The Reckoning is a best-selling novel by John Grisham. In addition to Grisham's typical legal thriller, the book was also characterized by reviewers as "a murder mystery, a courtroom drama, a family saga, a coming-of-age story," "a period piece", and a war novel.

==Plot==

In 1946, World War II veteran Pete Banning owns a 640-acre parcel in northern Mississippi. Pete's wife Liza has recently been placed in a mental institution; his children Joel and Stella are college students; and his sister Florry is a would-be writer who lives on an adjacent parcel. One morning, for seemingly no reason, Pete fatally shoots Dexter Bell, the pastor of the local Methodist church. Pete makes no secret of what he has done and submits to arrest by Sheriff Nix Gridley without resistance, repeatedly refusing to explain the murder. After some internal friction, a grand jury returns an indictment of first-degree murder.

Pete refuses the efforts of John Wilbanks, the Banning family's attorney, to request for change of venue or prepare for a plea of temporary insanity. Joel and Stella attempt to visit their mother at the hospital but are denied access per instructions from Pete. After the brief trial, during which Pete declines to mount a defense, he is convicted with a sentence of death. Pete is allowed to visit Liza at the hospital, where they have a cryptic final exchange. On the day of his scheduled execution, the governor personally offers to commute Pete's sentence if he will state a reason for having committed the murder - which he stubbornly refuses to do. Pete is sent to the electric chair and is buried the next day.

Two decades earlier, in 1925, Pete meets 18-year-old Liza at a debutante ball in Memphis. After a brief and passionate romance, they elope and marry. After the deaths of Pete's parents in the early 1930s, the couple moved to the cotton farm. Pete is recalled to active military duty during the war and is deployed to the Philippines, where he narrowly escapes death during the Bataan Death March and is held in a Japanese prison camp. Word reaches Liza that he is missing and presumed dead.

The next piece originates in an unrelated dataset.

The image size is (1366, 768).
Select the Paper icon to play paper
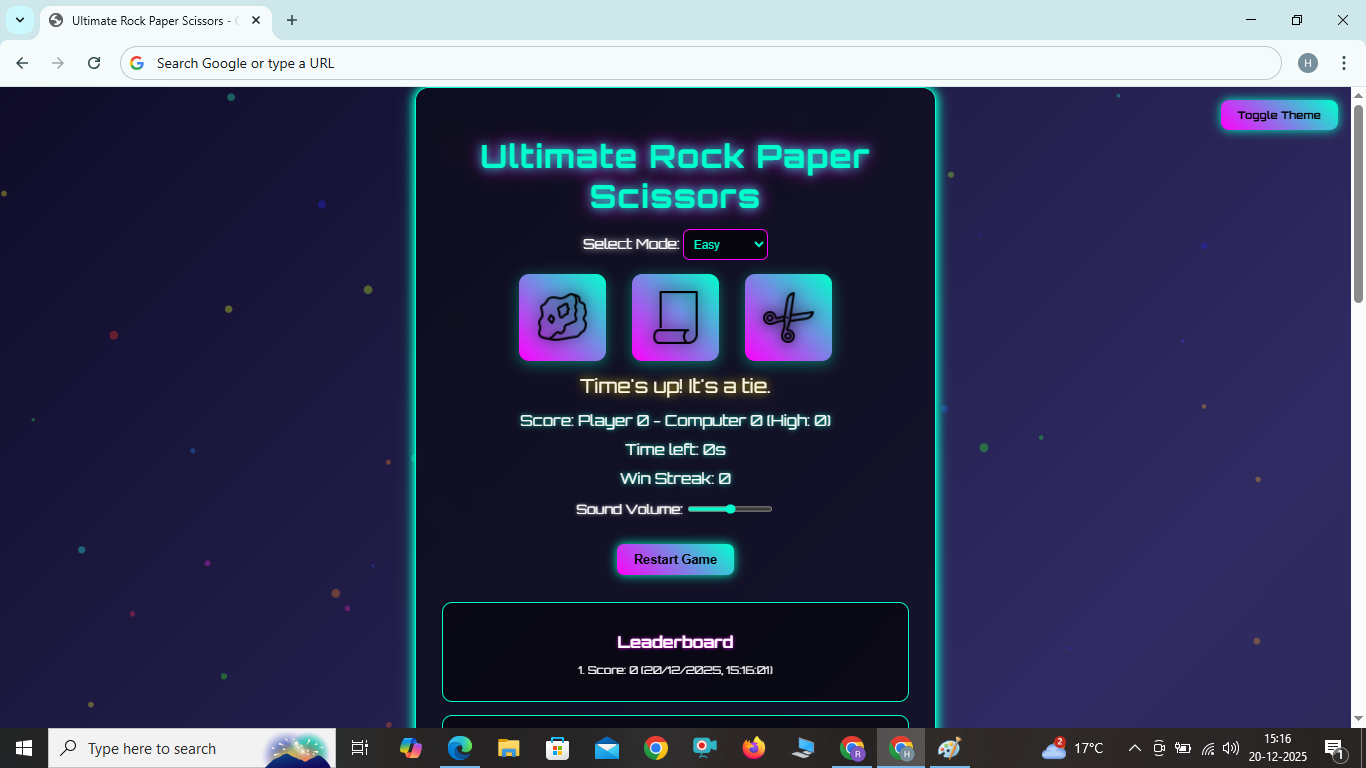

As Pete is being transferred by ship to a slave labor camp in Japan, he escapes when the ship is torpedoed. A letter to Liza revealing that he's alive is destroyed by sympathetic Filipinos who are afraid of reprisal if found in possession of the letter. Pete and fellow soldier named Clay Wampler join a guerilla force in the Philippine mountains and mount numerous effective attacks on the Japanese. After U.S. forces liberate the Philippines, Pete is rescued and is treated at a military hospital in San Francisco. Liza receives a call from him and, after recovering from her shock, she rushes to San Francisco for a joyous reunion. In May 1945, he returned to Mississippi.

Following Pete's execution in 1946, Joel becomes the legally appointed guardian of his mother. He and Stella begin visiting her periodically. Errol McLeish, a Georgia lawyer who has befriended Bell's widow, Jackie, associates Mississippi lawyer Burch Dunlap as counsel to represent her in a wrongful death suit against the Banning estate. As a lengthy sequence of legal issues is worked out, Joel and Stella make fitful progress on bringing stability back into their lives, with Joel in law school and Stella working as a teacher. Liza escapes from the hospital, returns home, has a long talk with Florry, and commits suicide lying atop Pete's grave. Jackie's lawsuits prevail, resulting in all of the Banning family's property going to Jackie, who has married McLeish.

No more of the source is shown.